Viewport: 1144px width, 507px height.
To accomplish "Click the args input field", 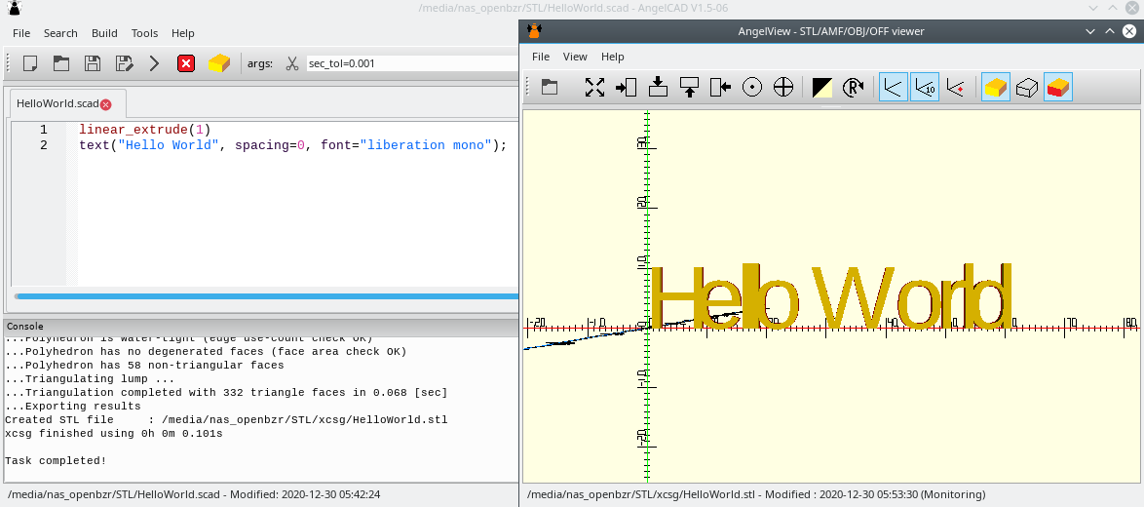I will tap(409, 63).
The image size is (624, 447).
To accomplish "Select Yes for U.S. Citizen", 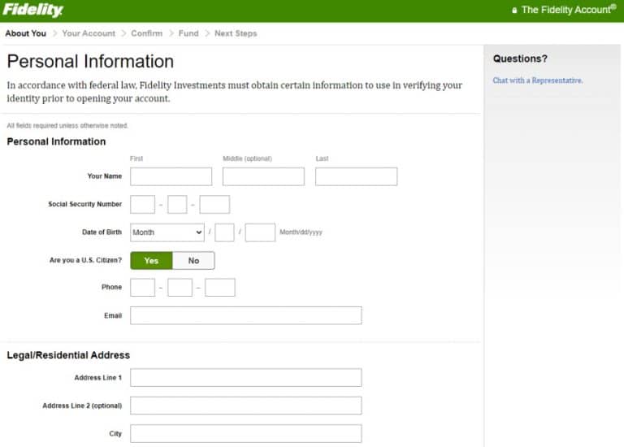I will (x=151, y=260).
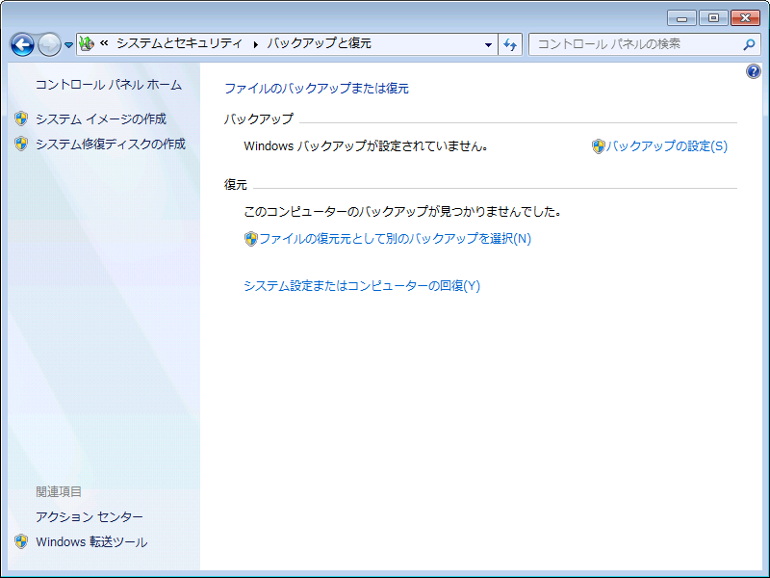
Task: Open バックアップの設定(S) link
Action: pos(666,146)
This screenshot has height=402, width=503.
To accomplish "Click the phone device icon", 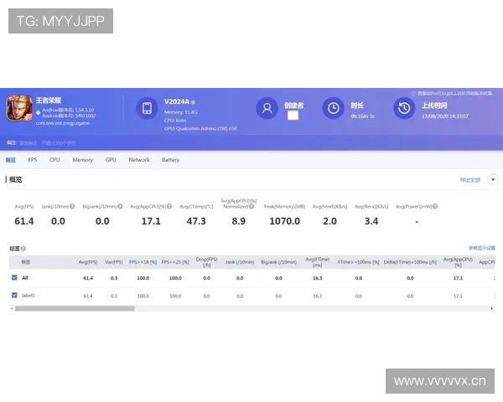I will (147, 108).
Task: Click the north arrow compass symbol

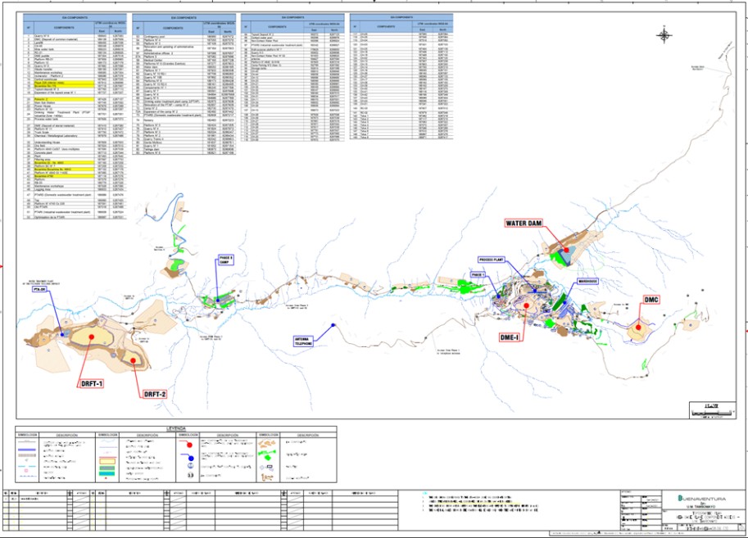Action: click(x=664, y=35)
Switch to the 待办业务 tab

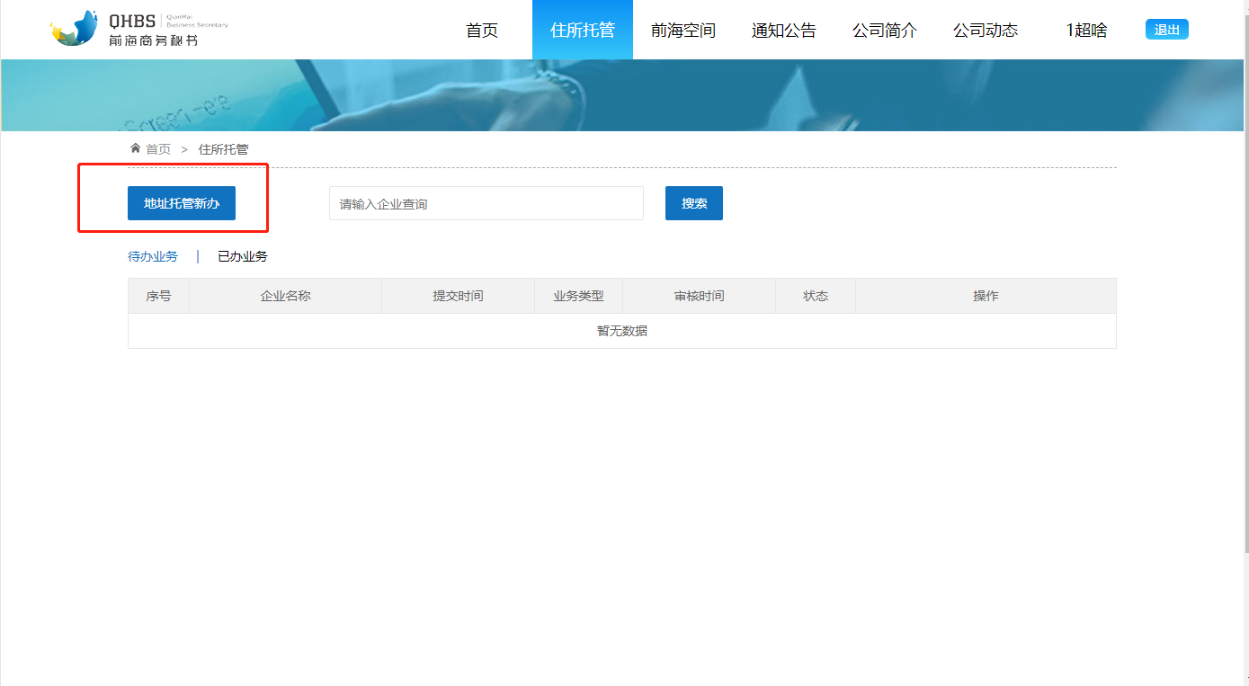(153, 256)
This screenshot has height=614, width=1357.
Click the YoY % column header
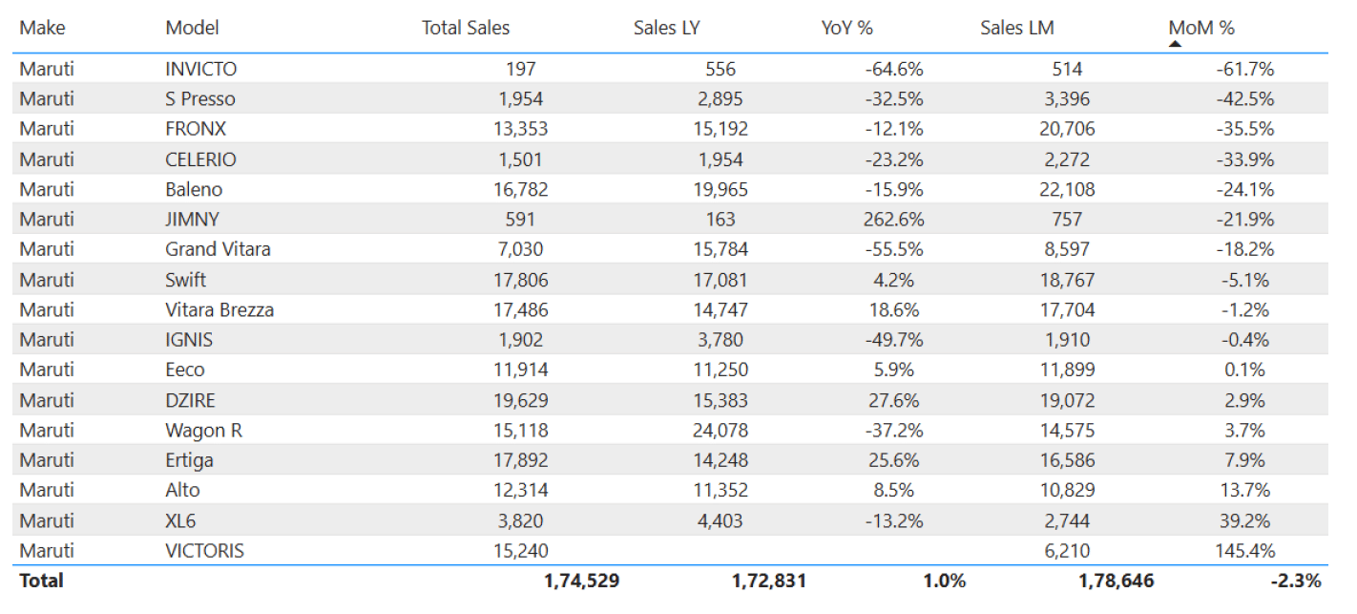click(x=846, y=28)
---
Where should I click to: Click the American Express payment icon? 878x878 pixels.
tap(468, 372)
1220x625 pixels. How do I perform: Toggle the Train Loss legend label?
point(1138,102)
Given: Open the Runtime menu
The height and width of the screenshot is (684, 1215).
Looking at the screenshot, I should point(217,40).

DIRECTIONS:
Looking at the records, report the number of lines that hold the string "This", with no other text.

ANSWER SECTION:
2